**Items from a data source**
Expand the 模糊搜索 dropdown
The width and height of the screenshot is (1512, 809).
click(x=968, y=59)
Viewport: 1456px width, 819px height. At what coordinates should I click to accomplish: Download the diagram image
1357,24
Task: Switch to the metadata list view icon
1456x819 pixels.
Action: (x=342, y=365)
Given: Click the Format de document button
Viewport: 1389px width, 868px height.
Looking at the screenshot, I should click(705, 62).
==
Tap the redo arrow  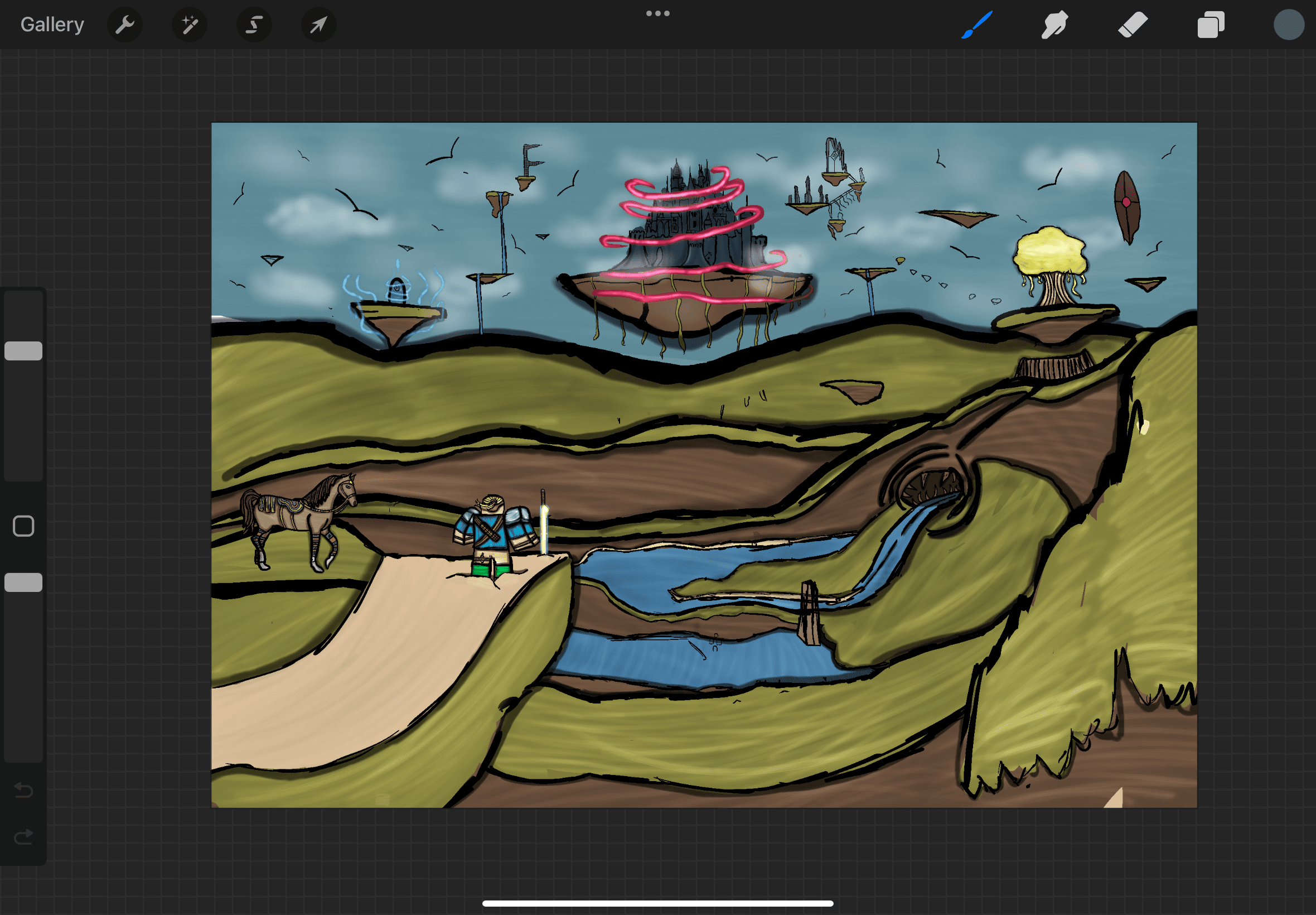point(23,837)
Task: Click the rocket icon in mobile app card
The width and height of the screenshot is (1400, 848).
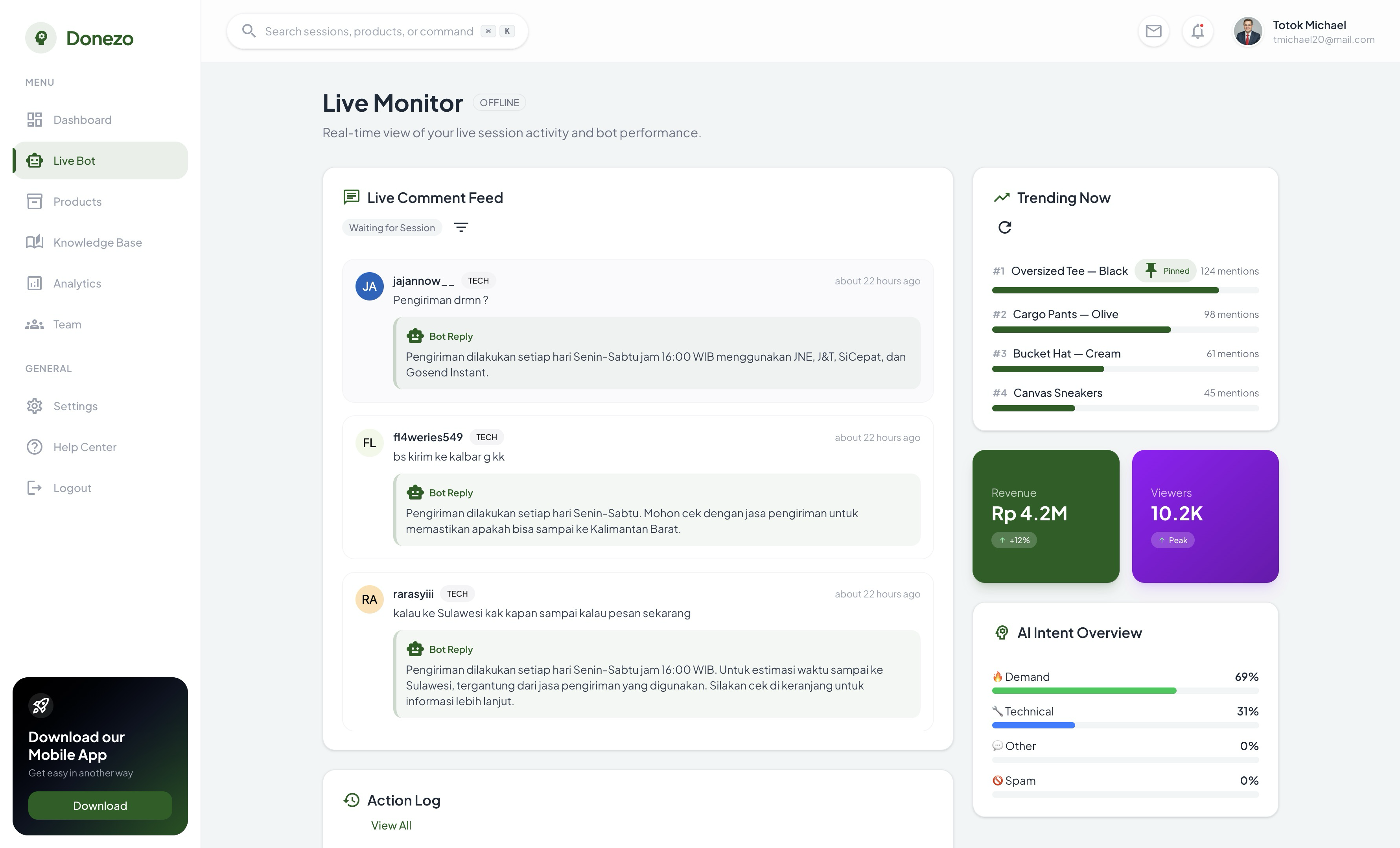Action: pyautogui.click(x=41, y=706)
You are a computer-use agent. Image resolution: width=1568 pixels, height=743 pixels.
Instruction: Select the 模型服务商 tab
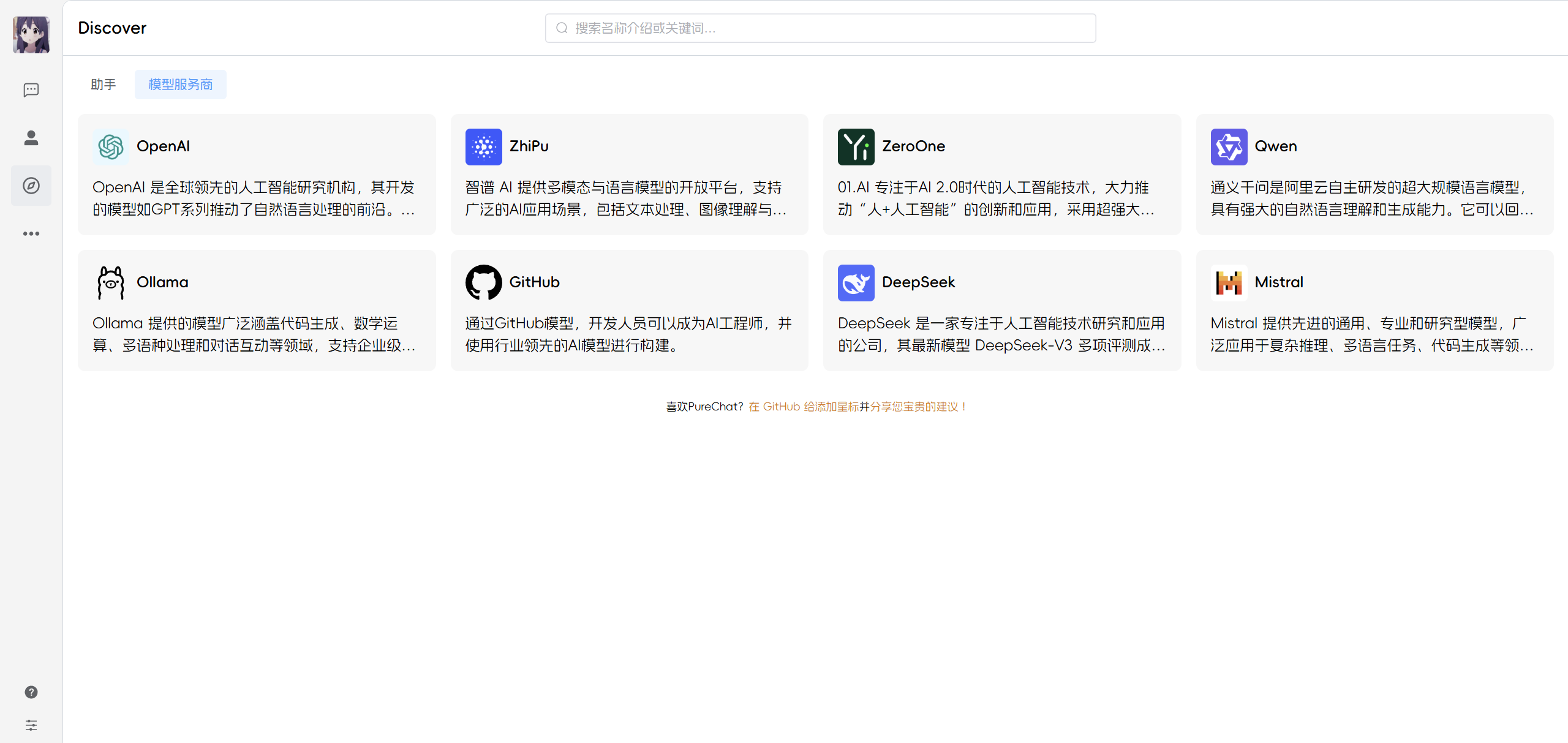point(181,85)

**WHAT THE EXERCISE ASKS**
Some lines in the data above hold the string "Task". Find and copy each of them.

**PROBLEM SOLUTION**
Task: Switch to the metadata list view icon
Task: Click the rocket icon in mobile app card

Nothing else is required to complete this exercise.